Though the day started out as a  picture perfect hot mess, it seemed like it was going to be a much better day than the previous game day had been. The sun was shining, the temperature was warm and the breeze was just a bit refreshingly cool. I added a few layers to the boys soccer shirts, but I was more worried that they’d be too warm than I was of them being cold and wet as before. I made sure that Ben had plenty to eat before we got to the field, and I brought water bottles along for them both to have on the sideline. I also remembered lawn chairs for me and Justine, as well as a smaller lawn chair for whichever boy wasn’t playing. The games today were offset by a half hour or so (which really dwindled down quite a bit due to picture delays) so I was thinking this would be a great game day. It turned out that I was half right about that thought.
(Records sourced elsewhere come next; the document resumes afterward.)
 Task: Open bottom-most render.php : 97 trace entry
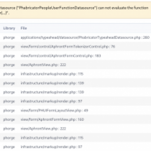tap(51, 147)
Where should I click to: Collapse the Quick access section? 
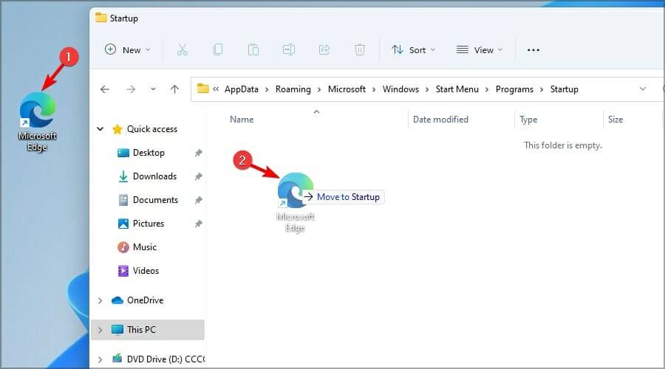coord(100,129)
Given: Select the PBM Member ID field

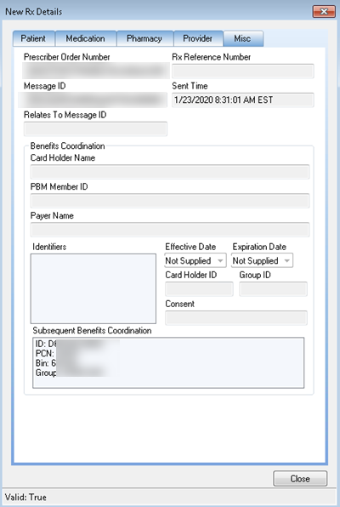Looking at the screenshot, I should 170,201.
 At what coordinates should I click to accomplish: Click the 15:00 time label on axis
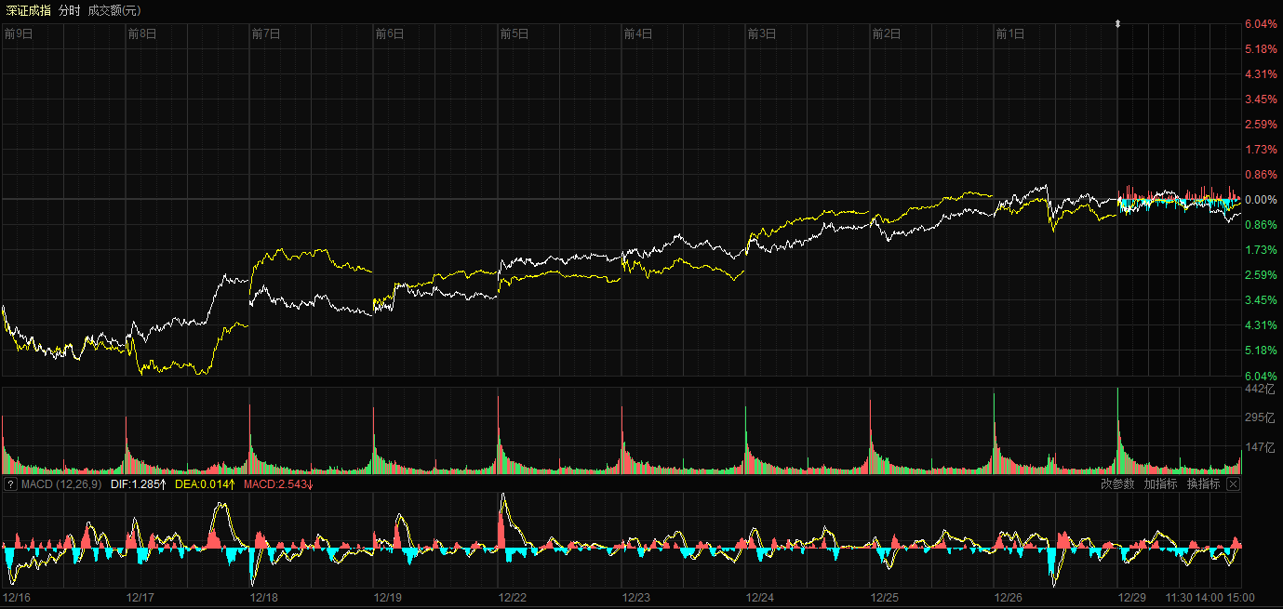pos(1240,598)
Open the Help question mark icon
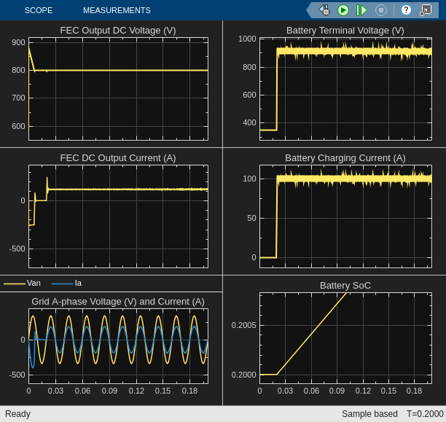 coord(406,10)
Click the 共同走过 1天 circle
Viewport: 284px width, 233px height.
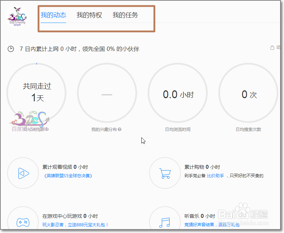36,92
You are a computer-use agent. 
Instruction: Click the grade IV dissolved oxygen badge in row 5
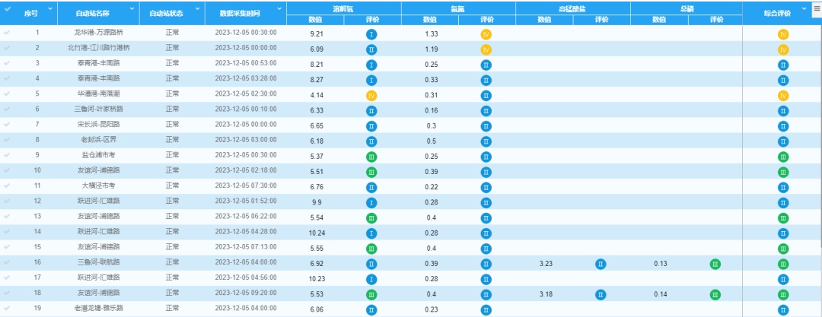click(x=371, y=96)
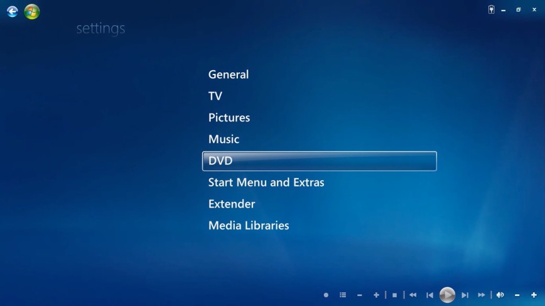Open Start Menu and Extras settings
Image resolution: width=545 pixels, height=306 pixels.
point(266,182)
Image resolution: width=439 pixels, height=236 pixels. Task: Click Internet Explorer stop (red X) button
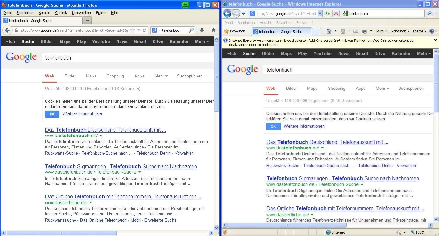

Jake headed to the field with his coach and Justine and I headed Ben over to his field, furthest from the picture location. Ben’s game was to start first, so we headed over there. Initially, Ben was really excited. He had behaved well for his individual picture to be taken, and then tried his hardest to please the picture nazi who insisted each child have their hands directly on their knees and look completely into the bright sun without squinting. But, I was in for a surprise when we got to the field. Again, Ben refused to go out onto the field. He fired a list of problems and excuses as to why he could not go out and play:

“The sun is making my eyes too squinty.”
“The wind is blowing me down and making me too cold.”
“I am too hungry.”
“I am too thirsty for my water.”
“I am too tired. I need to take a nap.”
“I need to rest in the van.”
“I just need to go home.”

With each excuse, he got whinier and whiner until he was blatantly sobbing and crying. The coaches again tried hard to coax him out of my lap. Ben stated that he was too much littler than everyone else and so he couldn’t go out. The coaches, (who you may remember have children on Jake’s team also) reminded Ben that he does a fantastic job and he can keep up with his brother Jake, who is even BIGGER than the kids on this field. Ben was still not convinced. Being the mother that I am, I pushed Ben off my lap and threw him towards the field, hoping that he would get moving and begin to have fun.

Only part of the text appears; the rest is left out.